Eugenia, a todo esto, no paraba de mirar la película más triste del mundo. Podría jurarse que llovía más adentro de ese departamento, que en toda Capital.

No sabemos por qué, pero, ya sea en Palermo o en Kabul, la depresión trae hambre de chocolate. Inmersa en ese mambo de tristeza, se fue al kiosco de la esquina. Y cuando volvía a pie (o a nado) por Coronel Díaz, saboreando el primer mordisco de su Toblerone, se la tragó una boca de tormenta.

No sabemos si fue el chocolate o el haber vuelto a ver a Víctor otra vez, pero ahora a esa sonrisa ¿quién se la borra?

3 de febrero de 2011

Salida

En El Almacén de Almas, una infinidad de escritorios ocupados por la misma cantidad de empleados públicos, se despliegan a lo largo y ancho de una gigantesca sala bien iluminada, de paredes blancas y pasillos grisáceos.
Los trabajadores clasifican sus papeles en dos pilas diferentes: “Entrada” y “Salida”.

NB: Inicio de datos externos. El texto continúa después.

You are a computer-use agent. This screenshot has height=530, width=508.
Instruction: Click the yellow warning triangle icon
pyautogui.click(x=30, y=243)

Por tratar de salir rápido a almorzar, el empleado Nº3561 pasa erróneamente de pilón, dos papeles en lugar de uno.
El Nº4219, por andar a las corridas, choca contra un escritorio y derrumba una pila que demandó semanas enteras de trabajo.

En Del Viso, mientras tanto, Mariana acaba de sufrir un aborto espontáneo. Y Julio es el eslabón principal de un choque en cadena en Panamericana y 202.